OPDRACHT
Druk de regels van de lijst hieronder ongewijzigd af, vanaf de regel met "Click the System information timestamp line" tot en met het einde van de lijst. Laat de afbeeldingen daarbij weg.

GESELECTEERDE GEGEVENS
◇ ◇ ◇
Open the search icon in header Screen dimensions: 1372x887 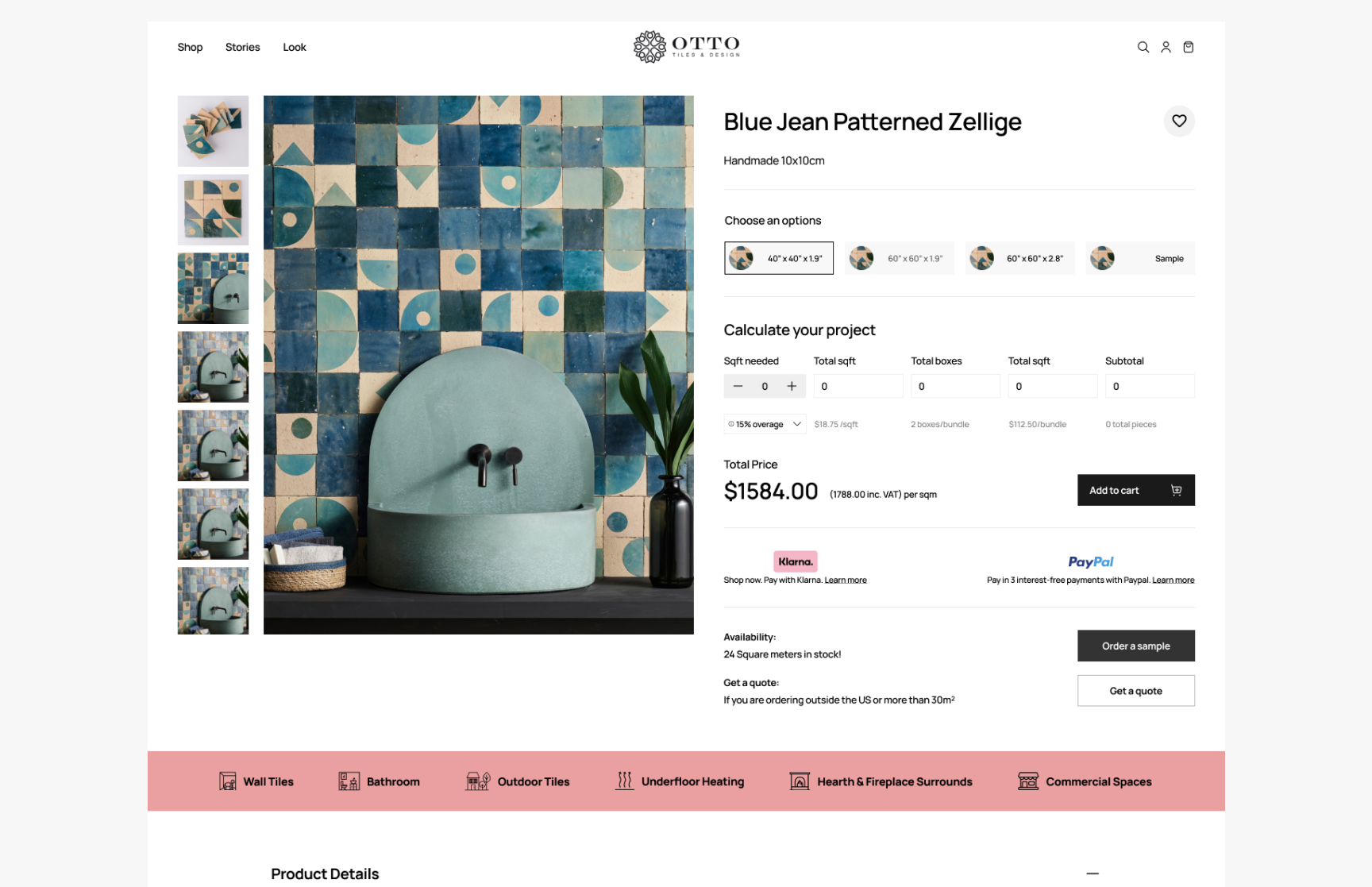[1143, 48]
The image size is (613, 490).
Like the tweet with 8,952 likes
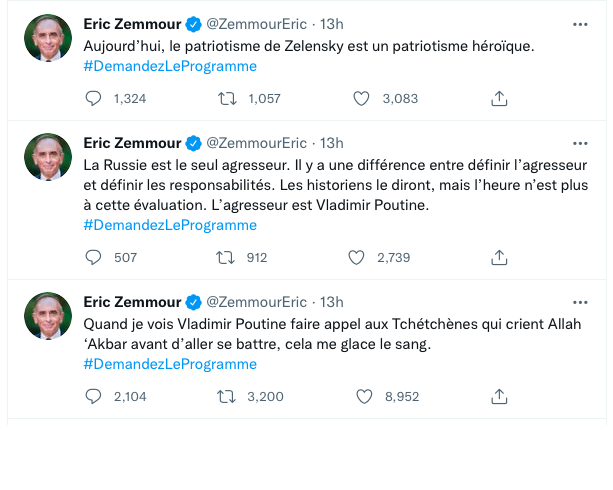click(x=362, y=396)
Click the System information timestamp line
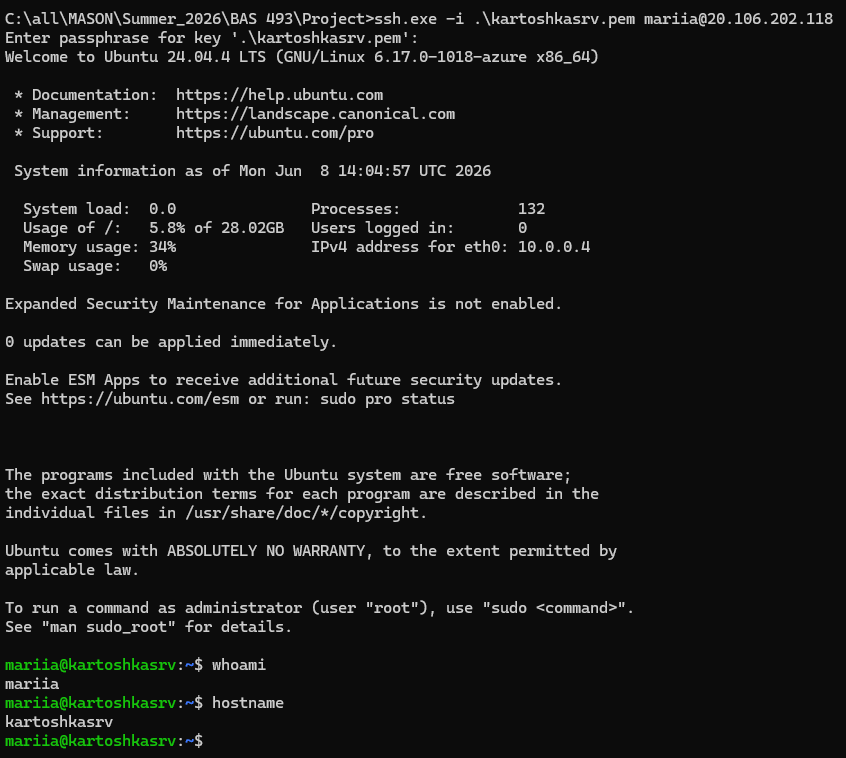The height and width of the screenshot is (758, 846). click(253, 171)
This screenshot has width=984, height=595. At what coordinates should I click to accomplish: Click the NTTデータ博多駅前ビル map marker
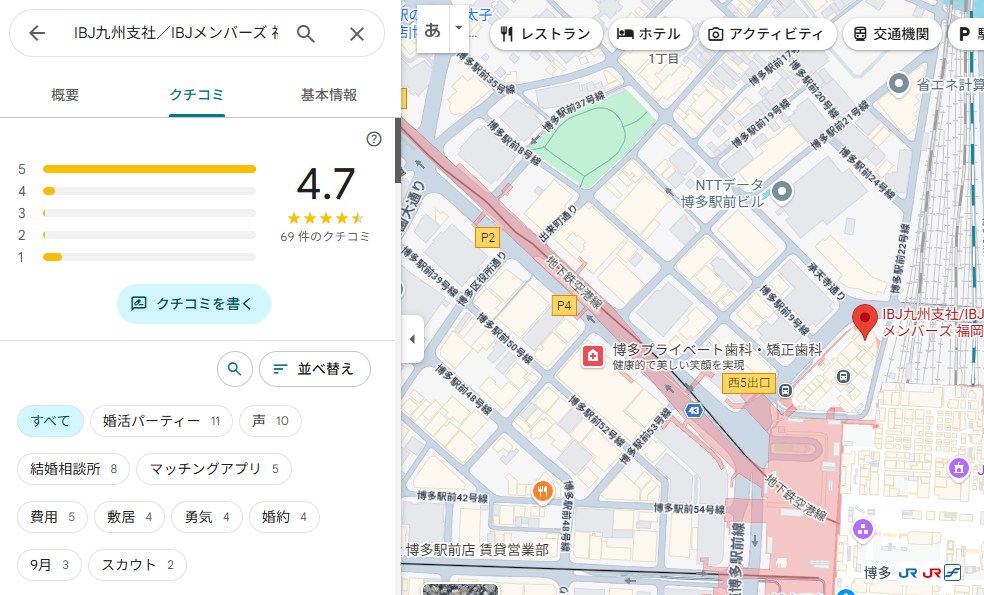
◇ ◇ ◇
UITGEVOERDE OPDRACHT
Click the System information timestamp line
The height and width of the screenshot is (758, 846). click(253, 171)
This screenshot has width=984, height=595. At what coordinates should I click to accomplish: Click the NTTデータ博多駅前ビル map marker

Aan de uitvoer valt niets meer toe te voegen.